Курт вошел последним и тоже встал посреди просторного помещения, осматриваясь. Полки занимали все стены сплошь, от самого пола до потолка, в углу застыла покосившаяся библиотечная лесенка с треснувшим верхним креплением и двумя сломанными перекладинами. Впрочем, пользы от нее в любом случае не было бы никакой — все верхние полки были пусты, как и большинство ниже. Чуть поодаль, у окна, утвердились стол и широкая короткая скамья с тугой плоской подушкой, оба из темного красного дерева, заполированного до стеклянного блеска. Курт приблизился к столу, заваленному листами, и осторожно сдвинул в сторону верхние, убеждаясь, что все они пусты. Листы были соломенно-желтые, жесткие и словно сетчатые на ощупь.

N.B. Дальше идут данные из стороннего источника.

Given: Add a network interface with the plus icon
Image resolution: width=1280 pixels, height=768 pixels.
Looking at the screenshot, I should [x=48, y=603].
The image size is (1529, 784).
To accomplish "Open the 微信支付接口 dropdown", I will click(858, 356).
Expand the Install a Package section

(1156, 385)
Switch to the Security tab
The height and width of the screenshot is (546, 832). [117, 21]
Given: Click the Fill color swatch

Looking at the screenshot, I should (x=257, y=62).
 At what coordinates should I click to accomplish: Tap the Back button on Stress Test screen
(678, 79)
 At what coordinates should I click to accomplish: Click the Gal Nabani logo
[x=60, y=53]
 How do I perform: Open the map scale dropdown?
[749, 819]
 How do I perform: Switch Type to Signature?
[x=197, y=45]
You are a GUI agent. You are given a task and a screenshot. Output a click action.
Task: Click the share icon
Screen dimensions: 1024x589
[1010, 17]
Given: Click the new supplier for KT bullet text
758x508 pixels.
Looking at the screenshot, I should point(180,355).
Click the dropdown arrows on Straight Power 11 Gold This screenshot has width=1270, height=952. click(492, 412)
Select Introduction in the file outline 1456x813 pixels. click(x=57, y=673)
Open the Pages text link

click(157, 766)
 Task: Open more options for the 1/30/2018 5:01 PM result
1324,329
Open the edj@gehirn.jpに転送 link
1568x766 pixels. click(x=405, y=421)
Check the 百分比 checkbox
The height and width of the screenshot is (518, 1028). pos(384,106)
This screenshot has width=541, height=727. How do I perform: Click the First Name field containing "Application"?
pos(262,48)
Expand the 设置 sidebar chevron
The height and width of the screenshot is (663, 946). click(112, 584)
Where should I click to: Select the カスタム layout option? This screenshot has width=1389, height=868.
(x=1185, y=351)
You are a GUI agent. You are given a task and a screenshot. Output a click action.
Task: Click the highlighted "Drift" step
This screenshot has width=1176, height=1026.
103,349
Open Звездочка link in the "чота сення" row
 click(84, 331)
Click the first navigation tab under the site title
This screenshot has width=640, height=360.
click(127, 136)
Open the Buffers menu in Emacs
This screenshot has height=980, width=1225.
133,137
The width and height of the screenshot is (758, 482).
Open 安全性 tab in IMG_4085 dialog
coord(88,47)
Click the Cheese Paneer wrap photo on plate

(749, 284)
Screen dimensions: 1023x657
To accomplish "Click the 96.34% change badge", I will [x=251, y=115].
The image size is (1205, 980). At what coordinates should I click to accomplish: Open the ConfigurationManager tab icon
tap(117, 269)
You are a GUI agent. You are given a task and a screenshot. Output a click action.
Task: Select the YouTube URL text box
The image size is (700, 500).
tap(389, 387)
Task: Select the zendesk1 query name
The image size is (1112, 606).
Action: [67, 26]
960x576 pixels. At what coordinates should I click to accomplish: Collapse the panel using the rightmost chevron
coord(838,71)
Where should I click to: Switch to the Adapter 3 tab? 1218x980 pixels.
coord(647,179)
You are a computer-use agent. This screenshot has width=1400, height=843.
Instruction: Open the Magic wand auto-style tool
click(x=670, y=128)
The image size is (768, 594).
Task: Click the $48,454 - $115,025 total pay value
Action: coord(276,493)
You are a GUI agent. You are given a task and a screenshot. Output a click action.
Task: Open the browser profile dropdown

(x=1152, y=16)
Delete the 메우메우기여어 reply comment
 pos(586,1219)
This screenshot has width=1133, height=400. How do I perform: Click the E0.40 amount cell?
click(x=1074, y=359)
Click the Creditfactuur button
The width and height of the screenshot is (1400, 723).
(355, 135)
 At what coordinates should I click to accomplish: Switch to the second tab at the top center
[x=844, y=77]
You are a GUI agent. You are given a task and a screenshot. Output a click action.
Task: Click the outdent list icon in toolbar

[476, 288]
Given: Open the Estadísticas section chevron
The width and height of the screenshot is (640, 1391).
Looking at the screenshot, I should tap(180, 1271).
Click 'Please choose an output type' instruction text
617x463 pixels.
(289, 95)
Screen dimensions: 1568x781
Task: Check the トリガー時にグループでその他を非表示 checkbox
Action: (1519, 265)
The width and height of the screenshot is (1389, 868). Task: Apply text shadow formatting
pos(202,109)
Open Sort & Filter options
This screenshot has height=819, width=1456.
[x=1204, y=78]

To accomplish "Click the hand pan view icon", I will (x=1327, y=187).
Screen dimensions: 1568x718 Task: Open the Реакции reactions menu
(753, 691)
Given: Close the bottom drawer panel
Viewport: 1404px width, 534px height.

— Как там говорит наш философ — «одуреть»? — тихо сказал Мартин, тоже подойдя к столу. — Это ведь не бумага и не пергамент.
— Папирус, — согласно кивнул Курт. — Я такой видел всего несколько раз, в макаритской библиотеке. Вообще его перестали использовать всего-то лет двести как, но этот… немного не такой. Мягче и при том плотнее. Не новодел.
— О Боже!
На задушенный шепот Харта оба обернулись уже спокойно, понимая, что вряд ли отец семейства падает в раскрывшуюся под ногами ловушку или наткнулся на ядовитую змею.